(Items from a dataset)
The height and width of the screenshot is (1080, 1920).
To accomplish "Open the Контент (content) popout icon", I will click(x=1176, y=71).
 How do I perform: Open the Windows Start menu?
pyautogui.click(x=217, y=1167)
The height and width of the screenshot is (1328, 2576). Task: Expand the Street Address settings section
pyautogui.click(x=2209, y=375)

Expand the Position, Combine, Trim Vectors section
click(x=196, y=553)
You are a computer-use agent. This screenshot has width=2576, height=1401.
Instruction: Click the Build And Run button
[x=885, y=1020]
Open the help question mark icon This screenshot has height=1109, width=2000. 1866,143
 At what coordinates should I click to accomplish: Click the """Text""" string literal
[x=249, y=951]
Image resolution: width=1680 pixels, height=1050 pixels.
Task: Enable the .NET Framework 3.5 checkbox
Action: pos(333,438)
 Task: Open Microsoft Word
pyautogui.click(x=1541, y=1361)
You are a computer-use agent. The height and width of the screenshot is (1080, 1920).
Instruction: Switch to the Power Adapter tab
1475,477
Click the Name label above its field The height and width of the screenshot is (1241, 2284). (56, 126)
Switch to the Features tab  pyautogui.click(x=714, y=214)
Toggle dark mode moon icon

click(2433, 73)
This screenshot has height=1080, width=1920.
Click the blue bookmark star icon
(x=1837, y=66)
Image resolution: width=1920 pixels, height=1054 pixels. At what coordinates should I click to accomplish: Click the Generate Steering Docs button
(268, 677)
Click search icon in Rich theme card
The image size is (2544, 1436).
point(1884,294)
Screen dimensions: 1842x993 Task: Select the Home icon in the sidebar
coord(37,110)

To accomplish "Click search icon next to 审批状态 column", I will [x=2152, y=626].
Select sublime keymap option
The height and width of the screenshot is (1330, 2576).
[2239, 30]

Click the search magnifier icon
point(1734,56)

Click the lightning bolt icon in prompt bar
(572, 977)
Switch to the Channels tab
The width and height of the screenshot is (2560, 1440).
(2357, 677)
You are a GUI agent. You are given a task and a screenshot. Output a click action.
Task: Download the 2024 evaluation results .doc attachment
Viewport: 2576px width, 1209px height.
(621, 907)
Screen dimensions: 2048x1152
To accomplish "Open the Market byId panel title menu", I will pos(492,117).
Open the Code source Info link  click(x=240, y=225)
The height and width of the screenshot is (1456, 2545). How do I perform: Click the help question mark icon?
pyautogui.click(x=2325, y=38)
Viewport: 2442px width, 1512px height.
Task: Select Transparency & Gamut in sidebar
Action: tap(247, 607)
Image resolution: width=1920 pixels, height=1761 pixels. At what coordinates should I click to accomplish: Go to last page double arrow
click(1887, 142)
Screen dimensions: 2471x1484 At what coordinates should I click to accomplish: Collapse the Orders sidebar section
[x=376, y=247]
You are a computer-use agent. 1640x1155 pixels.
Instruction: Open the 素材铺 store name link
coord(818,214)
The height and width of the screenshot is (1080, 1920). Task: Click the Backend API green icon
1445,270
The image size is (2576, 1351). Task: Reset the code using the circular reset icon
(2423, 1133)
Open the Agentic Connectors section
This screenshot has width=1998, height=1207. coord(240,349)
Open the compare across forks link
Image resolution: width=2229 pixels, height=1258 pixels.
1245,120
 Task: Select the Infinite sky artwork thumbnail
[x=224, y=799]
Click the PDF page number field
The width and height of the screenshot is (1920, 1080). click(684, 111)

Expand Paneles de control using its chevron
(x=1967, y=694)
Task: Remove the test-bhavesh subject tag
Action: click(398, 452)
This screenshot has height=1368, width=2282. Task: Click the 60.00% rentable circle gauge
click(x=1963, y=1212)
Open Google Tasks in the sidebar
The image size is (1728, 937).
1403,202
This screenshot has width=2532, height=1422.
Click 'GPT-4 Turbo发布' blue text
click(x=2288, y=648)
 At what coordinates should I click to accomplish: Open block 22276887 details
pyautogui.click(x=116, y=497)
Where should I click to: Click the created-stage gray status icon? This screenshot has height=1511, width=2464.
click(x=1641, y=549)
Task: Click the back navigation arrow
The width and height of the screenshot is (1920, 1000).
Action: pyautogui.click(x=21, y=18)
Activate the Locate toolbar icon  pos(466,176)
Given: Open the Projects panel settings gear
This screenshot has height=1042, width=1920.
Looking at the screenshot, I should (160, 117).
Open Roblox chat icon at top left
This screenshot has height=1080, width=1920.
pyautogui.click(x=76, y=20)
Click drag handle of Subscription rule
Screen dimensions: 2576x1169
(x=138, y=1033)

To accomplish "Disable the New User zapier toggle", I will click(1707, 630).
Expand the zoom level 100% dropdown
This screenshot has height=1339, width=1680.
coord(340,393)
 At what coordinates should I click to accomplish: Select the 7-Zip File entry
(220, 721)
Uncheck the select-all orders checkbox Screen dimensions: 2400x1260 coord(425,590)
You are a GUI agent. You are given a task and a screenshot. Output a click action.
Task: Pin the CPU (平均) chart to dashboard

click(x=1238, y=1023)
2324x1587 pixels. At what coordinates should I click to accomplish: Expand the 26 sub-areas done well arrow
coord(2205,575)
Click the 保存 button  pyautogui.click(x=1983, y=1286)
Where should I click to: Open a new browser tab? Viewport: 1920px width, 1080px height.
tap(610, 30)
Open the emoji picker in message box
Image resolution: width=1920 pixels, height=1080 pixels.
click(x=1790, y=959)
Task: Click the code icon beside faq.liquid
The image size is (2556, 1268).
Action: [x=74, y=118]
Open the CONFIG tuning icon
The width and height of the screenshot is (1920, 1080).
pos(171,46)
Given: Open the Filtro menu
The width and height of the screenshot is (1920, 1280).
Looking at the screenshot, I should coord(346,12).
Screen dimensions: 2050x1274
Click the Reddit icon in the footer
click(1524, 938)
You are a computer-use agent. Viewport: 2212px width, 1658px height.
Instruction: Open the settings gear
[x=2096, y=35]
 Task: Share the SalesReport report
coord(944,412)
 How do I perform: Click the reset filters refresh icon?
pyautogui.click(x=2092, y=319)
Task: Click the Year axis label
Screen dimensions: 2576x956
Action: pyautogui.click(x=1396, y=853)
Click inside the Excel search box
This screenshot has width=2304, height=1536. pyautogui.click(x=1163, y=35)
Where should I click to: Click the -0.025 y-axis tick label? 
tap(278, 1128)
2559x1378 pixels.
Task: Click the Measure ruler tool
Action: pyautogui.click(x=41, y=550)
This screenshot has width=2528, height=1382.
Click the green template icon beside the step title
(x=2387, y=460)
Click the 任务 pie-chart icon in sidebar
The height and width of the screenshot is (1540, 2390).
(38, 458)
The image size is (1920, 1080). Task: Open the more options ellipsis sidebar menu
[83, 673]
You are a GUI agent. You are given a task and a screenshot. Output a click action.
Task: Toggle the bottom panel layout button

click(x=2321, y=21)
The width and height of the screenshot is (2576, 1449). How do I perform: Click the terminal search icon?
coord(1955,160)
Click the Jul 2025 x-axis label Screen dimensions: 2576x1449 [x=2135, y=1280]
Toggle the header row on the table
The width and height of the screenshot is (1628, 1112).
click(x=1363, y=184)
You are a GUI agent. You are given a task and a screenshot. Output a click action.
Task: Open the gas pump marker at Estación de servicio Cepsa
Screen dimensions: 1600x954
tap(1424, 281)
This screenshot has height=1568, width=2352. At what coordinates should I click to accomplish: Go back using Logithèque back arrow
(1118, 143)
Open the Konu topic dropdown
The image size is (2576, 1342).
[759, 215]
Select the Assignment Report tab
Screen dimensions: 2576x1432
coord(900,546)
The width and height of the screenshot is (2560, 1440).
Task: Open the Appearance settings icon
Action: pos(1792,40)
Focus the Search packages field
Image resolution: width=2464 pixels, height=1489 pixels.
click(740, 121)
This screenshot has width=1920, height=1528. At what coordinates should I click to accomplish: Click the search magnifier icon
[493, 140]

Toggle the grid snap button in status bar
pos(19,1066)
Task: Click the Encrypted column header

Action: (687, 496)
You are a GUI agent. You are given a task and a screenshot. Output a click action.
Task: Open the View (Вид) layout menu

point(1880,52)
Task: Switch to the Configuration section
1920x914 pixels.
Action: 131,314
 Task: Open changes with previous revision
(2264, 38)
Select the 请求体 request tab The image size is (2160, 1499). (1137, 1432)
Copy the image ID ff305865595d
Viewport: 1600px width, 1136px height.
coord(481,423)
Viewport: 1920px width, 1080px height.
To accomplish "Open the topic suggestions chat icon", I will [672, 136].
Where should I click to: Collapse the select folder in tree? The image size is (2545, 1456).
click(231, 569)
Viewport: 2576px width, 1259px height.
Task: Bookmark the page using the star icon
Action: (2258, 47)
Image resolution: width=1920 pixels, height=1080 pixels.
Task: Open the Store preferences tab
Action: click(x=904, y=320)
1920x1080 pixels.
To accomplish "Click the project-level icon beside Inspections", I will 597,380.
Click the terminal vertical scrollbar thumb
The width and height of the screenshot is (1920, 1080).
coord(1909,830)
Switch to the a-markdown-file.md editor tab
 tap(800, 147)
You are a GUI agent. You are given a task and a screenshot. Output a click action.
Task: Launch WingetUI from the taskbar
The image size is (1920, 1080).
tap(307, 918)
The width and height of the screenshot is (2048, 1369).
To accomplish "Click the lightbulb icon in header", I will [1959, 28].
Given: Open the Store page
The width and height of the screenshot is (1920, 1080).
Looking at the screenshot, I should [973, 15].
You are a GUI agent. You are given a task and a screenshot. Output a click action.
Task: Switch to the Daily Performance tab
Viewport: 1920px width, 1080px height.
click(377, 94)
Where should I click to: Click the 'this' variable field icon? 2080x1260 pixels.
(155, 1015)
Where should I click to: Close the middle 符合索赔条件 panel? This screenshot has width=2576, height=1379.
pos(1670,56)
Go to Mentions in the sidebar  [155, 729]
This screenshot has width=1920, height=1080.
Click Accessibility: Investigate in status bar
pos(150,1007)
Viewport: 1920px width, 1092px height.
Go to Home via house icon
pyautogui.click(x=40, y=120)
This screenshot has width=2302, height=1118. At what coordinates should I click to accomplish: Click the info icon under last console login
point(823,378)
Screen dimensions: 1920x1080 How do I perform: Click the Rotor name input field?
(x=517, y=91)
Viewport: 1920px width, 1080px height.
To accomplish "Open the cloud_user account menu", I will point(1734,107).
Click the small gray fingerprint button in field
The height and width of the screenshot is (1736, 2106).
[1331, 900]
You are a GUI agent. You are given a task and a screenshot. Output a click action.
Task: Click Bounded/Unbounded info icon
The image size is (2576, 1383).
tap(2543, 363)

**What to work on**
Read the entries and select each line where the word "level" is found.

**Answer to the exercise**
Expand the zoom level 100% dropdown
To accomplish "Click the project-level icon beside Inspections", I will 597,380.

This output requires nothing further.